Braverman & Yampolsky have shown that there exist noncomputable Julia sets, i.e., there exist $c \in \mathbb{C}$ such that the Julia set of $f(z) = c + z^2$ is not computable. "A set is computable, if, roughly speaking, its image can be generated by a computer with an arbitrary precision."

Braverman, Mark, and Michael Yampolsky. "Non-computable Julia sets."

Journal of the American Mathematical Society(2006): 551-578. (PDF download.)

My questions are:

. Is an explicit such $c$ known? A computable $c$?Q

It seems likely these questions are answered, perhaps in the cited paper.

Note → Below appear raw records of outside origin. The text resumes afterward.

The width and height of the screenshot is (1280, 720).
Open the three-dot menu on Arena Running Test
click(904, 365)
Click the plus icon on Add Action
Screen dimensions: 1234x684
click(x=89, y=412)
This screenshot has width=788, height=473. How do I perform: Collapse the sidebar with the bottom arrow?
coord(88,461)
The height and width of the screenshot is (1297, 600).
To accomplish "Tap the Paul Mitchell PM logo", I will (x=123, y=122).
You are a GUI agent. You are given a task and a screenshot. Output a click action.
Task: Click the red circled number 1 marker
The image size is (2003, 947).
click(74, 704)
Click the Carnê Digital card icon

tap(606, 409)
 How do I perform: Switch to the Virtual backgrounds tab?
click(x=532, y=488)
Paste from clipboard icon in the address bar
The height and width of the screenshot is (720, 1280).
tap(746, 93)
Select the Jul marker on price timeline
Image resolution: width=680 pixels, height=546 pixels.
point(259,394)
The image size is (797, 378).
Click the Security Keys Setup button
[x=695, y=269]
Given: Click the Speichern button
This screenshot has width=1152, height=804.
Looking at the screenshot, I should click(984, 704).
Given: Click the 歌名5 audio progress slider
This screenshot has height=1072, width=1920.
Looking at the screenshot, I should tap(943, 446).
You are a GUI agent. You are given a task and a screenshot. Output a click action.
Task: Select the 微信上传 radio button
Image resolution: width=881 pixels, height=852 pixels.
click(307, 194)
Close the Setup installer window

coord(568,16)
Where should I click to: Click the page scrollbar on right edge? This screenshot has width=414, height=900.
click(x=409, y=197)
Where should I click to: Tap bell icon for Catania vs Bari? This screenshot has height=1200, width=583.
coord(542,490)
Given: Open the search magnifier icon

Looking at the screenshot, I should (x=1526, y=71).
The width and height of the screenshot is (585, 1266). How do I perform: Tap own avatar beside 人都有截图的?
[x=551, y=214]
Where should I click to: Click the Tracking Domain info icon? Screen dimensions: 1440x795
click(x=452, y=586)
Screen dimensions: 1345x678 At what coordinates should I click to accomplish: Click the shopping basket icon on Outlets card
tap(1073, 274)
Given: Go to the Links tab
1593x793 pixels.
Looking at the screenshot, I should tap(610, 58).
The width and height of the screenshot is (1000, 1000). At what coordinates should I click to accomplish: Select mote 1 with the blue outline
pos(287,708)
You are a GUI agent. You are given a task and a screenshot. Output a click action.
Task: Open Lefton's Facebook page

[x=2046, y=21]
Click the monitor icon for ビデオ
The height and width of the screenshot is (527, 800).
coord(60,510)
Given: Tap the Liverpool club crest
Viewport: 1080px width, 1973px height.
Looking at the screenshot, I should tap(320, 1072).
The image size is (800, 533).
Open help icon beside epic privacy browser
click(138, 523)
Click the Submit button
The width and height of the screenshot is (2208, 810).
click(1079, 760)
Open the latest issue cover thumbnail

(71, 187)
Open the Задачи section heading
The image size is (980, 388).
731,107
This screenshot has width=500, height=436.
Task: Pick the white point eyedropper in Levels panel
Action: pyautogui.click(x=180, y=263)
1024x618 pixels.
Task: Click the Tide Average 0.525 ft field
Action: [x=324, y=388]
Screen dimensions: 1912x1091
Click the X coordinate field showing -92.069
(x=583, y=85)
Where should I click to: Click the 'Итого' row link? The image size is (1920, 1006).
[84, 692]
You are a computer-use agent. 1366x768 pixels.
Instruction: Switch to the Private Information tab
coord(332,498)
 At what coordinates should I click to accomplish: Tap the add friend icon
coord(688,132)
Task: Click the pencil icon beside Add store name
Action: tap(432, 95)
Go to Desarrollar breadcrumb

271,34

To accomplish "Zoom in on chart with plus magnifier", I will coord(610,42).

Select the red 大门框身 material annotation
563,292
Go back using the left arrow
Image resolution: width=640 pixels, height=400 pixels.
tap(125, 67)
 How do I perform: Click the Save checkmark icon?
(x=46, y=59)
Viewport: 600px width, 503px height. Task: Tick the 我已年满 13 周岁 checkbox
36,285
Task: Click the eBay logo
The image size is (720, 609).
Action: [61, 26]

If anyone is familiar enough with this line of work to answer, I'd appreciate it.

**Answered**. The question is answered in the paper Igor identified, particularly in its full version:

Braverman, Mark, and Michael Yampolsky. "Computability of Julia sets." arXiv link. 2007.

They prove there exist computable $c \in \mathbb{C}$ such that the Julia set of $c + z^2$ is not algorithmically computable, and provide an algorithm for computing such a $c$. Under the assumption of a complex dynamics conjecture (due to Buff & Chéritat), they obtain a polynomial-time algorithm for computing such a $c$, i.e., $n$ bits of $c$ can be computed in time polynomial in $n$.

No *explicit* $c$ is known, as far as I can tell.
(Their algorithms would not be easy to implement.)